### Task item
Repeat only the lines below from the one that contains "This screenshot has width=641, height=343." through the final line, exactly. Omit pictures.

### Provided entries
•••

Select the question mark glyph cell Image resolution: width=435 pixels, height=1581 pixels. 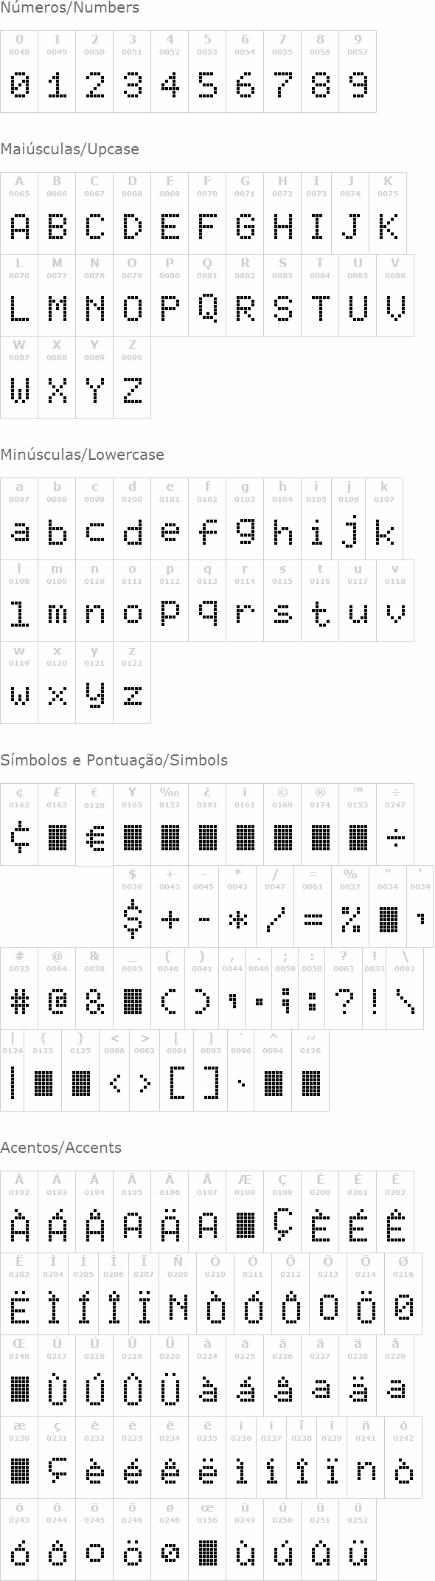(344, 988)
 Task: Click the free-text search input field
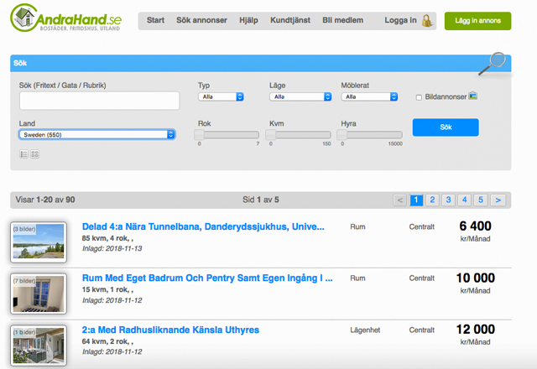click(99, 101)
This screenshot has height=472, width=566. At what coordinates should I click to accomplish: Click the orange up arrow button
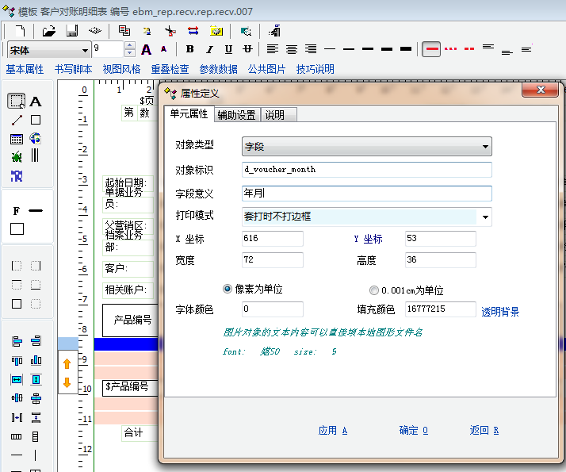click(x=67, y=363)
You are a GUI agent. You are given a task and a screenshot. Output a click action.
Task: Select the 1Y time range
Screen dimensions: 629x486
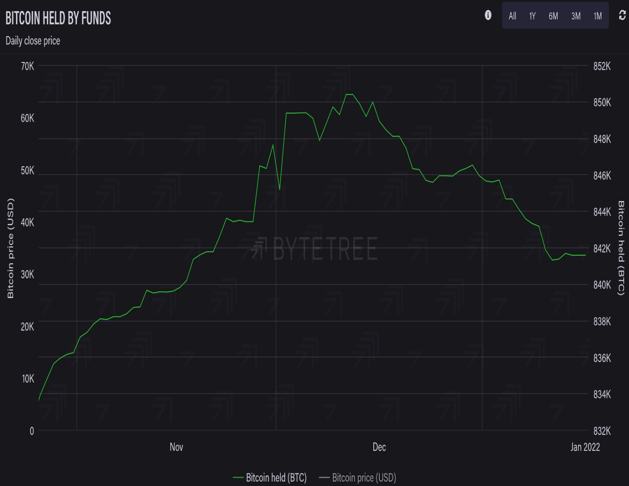coord(532,16)
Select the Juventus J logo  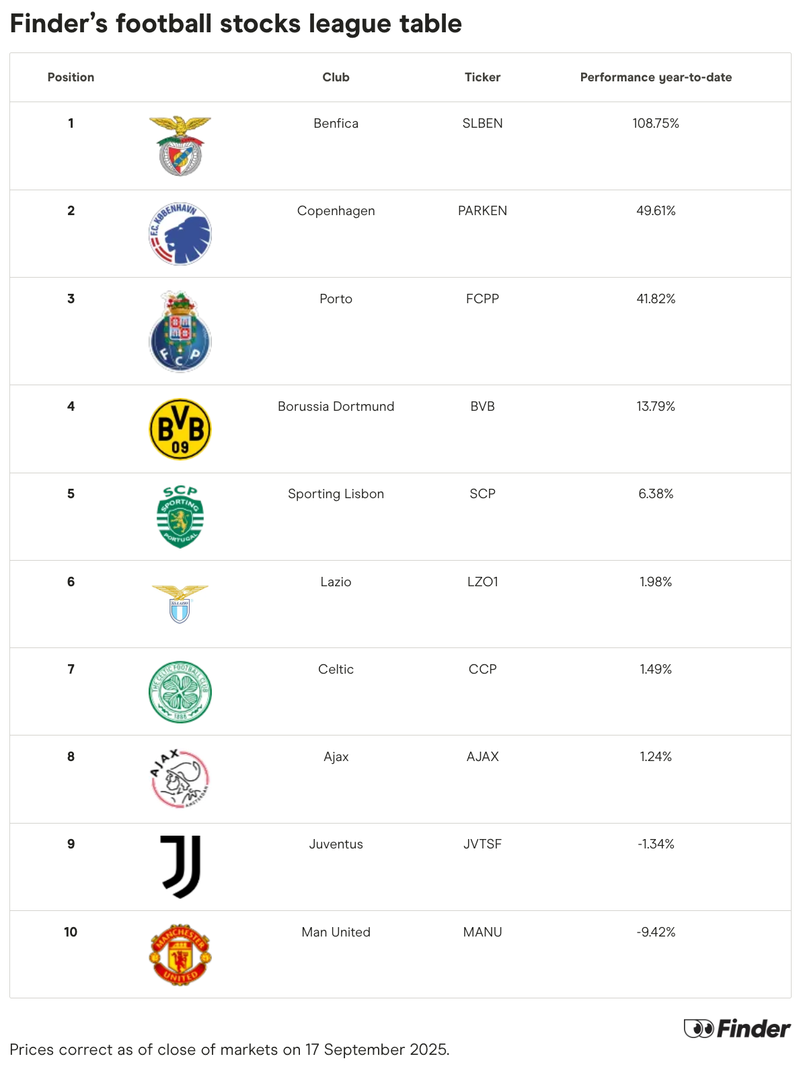[181, 867]
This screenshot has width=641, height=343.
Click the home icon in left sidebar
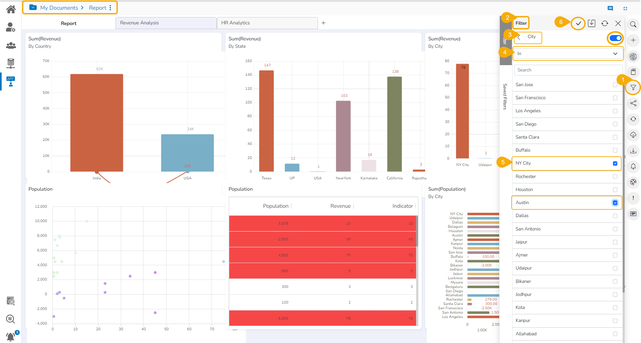tap(11, 9)
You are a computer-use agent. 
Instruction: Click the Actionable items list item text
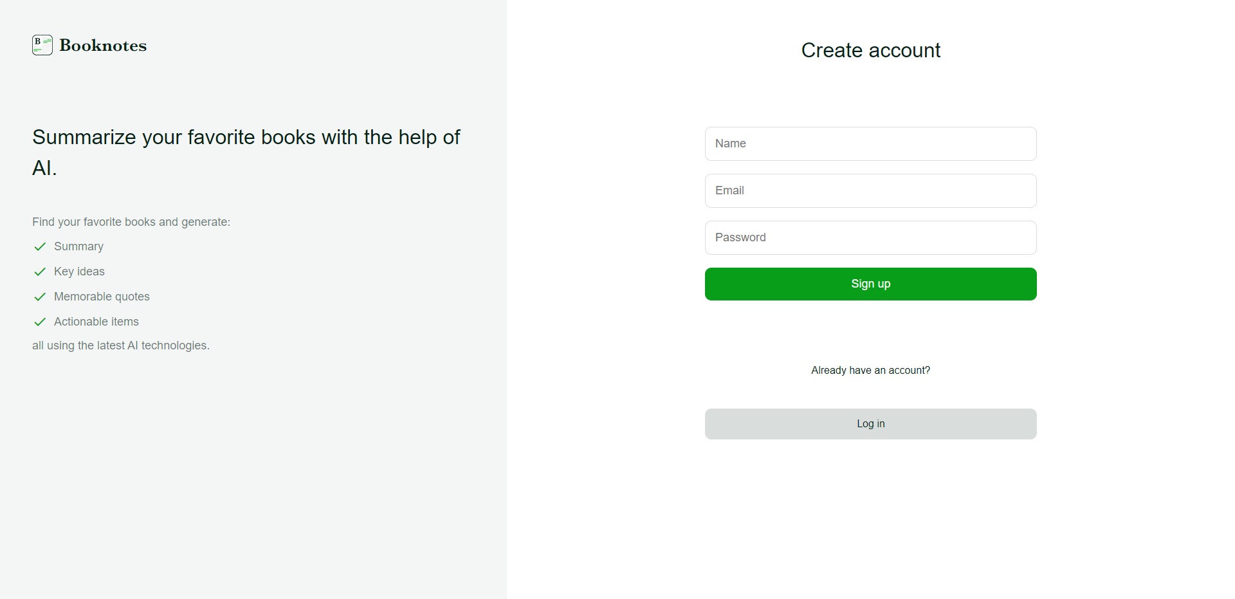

•••

### Task solution
This screenshot has width=641, height=343.
Click the home icon in left sidebar
tap(11, 9)
You are a computer-use agent. 
Instruction: Click the Actionable items list item text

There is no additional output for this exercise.